With all of these resources, we essentially have 24-7 access to interpreters of any language or dialect. And I mean 24-7. There have been moments where I thought I would stress the system. For example, take my 3:30 am call to the SPEAK line looking for a Somali interpreter after a laparoscopic appendectomy. Or the time I needed a Mandarin interpreter on Saturday morning rounds. Then there was my request for a Sunday afternoon Tagalog interpreter as I consulted on a patient with a choledochal cyst.


Each time, the operator didn’t blink an eye (I think) as she gently replied: “Thank you and please wait for your Somali/Mandarin/Tagalog interpreter”. 


(And at the precise moment when the interpreter comes on the line, part of me always wants to say something like: “You are amazing! It’s 3:30 am on a Tuesday morning!  And not only are you awake but you speak Somali!” I have held back, so far.)


The one time I couldn’t get an interpreter in the middle of the night? That would be another night I needed another Mixteco Bajo interpreter after another child’s appendectomy at 2 a.m. Those Mixteco Bajo interpreters are indeed hard to come by, and on this particular night, I think they were all asleep. So we tried a Spanish interpreter and muddled our way through a conversation. The real discussion would have to wait for 9:30 am the following morning when our prized Mixteco Bajo interpreter would call into the room.

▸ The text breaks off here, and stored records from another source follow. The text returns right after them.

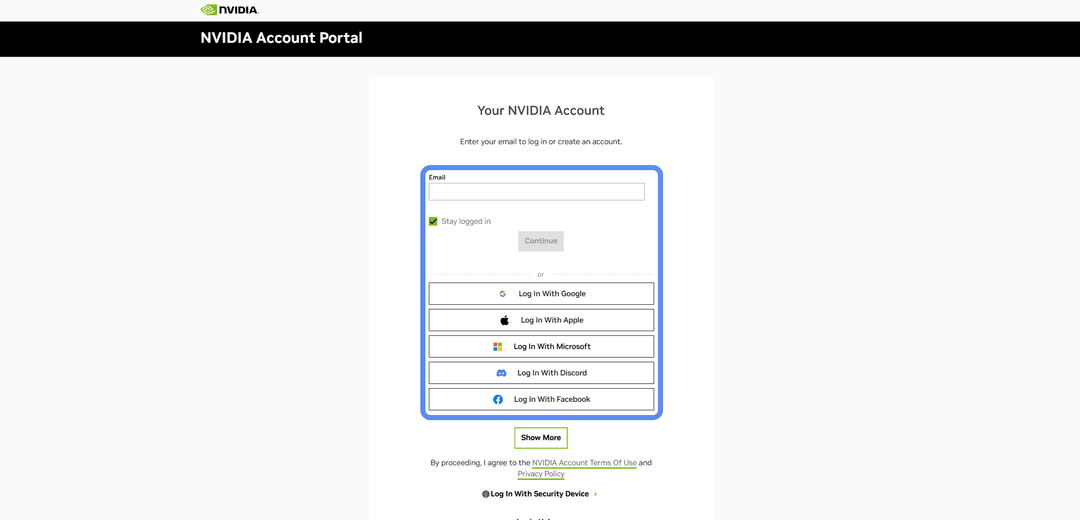The image size is (1080, 520).
Task: Click the Google logo icon
Action: (503, 293)
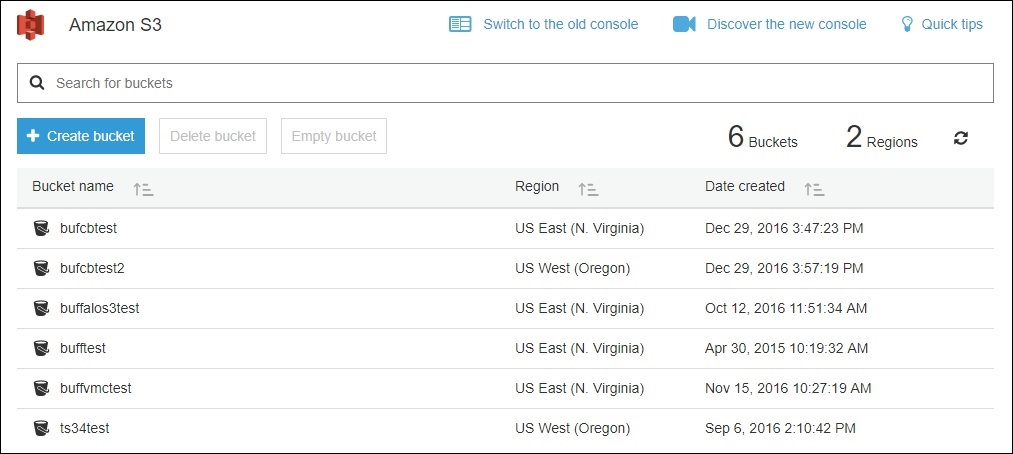Open Switch to the old console link
Screen dimensions: 1013x454
560,24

I was talking with my wife (also a surgeon) about the crucial role that interpreters play in the medical setting, and she told me about an interesting experience she had last year.  She was taking care of a hearing-impaired patient who needed an operation.  Not only did the sign language interpreter accompany the patient to her clinic visit with my wife, but she was also there on the day of surgery.  For those who have never needed general anesthesia, there is a lot of communication that goes on when you first lie down on the operation room table and prepare to go to sleep.  Adults are being told what is happening each step of the way.  And the kids at our hospital are reassured and cajoled and praised. 


On the day of this patient’s operation with my wife, the sign interpreter stood right next to the OR table as anesthesia was being induced. Dressed in the standard surgical “bunny suit,” the interpreter signed the entire conversation with the anesthesiologist so that the patient would understand what was happening as she drifted into sleep. The interpreter continued to sign until the anesthesiologist gave her the final signal to stop.


My wife added one more interesting tidbit. She liked the fact that I had written about the Mixteco Bajo language and that it is only spoken by half a million people around the world.  But she had recently met a patient who spoke an even more exclusive language: Marshallese, the native language of the Marshall Islands. It is spoken by all of 44,000 people on our planet. And my wife needed a Marshallese interpreter in clinic one day. After a few minutes of preparation, the Marshallese interpreter was ready and waiting on the phone.  Amazing. 


Whether they are in person, online, or on the phone, our interpreters are vital members of our team here.  Without our interpreters, we simply could not deliver quality medical and surgical care to our children and their family.